Süddeutsche Zeitung - Deutschland | Montag, 21. Juni 2010
Sieg Kaczyńskis wird Regierung gefährden
Ein Wahlsieg des national-konservativen Präsidentschaftskandidaten Jarosław Kaczyński bei der Stichwahl am 4. Juli kann die Politik des polnischen Premiers Donald Tusk gefährden, meint die Süddeutsche Zeitung: "Kaczynski, der seinen beim Flugzeugunglück von Smolensk umgekommenen Zwillingsbruder Lech als Staatsoberhaupt beerben möchte, kann sich auf eine hochmotivierte Anhängerschaft stützen.
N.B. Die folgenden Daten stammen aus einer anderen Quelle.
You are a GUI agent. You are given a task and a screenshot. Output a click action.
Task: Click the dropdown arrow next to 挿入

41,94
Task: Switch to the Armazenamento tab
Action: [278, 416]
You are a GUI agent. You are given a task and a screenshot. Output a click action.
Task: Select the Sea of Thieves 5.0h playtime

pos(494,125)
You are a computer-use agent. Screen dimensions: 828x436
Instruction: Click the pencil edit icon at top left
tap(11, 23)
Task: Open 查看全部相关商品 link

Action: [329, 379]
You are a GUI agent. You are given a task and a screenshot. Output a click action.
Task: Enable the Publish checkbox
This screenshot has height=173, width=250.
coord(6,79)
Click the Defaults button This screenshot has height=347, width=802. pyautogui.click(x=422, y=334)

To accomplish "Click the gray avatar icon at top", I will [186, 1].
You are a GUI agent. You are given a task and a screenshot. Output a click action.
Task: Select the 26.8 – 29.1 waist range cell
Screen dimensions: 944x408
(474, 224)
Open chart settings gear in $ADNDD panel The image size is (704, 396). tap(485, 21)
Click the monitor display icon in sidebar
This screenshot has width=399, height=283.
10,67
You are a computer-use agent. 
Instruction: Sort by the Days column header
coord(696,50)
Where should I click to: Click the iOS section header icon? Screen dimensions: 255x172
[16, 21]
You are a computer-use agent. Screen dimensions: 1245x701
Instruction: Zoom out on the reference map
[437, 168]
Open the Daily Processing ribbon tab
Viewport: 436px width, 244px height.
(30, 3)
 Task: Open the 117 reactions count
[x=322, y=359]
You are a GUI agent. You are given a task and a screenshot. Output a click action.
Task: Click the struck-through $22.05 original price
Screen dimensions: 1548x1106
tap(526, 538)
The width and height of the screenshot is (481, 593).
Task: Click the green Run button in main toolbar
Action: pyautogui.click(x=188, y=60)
Hingegen löst der blasse [Gegenkanditat] Komorowski wenig Begeisterung aus. Sein hoher Stimmenanteil gilt weniger ihm, vielmehr ist er auf den Anti-Kaczynski-Effekt zurückzuführen: Komorowski wählen diejenigen, die Kaczynski verhindern wollen. ... Ein Sieg Kaczynskis bei der Stichwahl am 4. Juli würde die weitere Integration Polens in die EU-Strukturen erschweren oder gar blockieren. Auch würde er wohl sein Veto gegen Kernpunkte des ehrgeizigen Reformprogramms von Tusk einlegen. Eine Niederlage Komorowskis würde also mittelfristig auch den Untergang des Reformers Tusk bedeuten."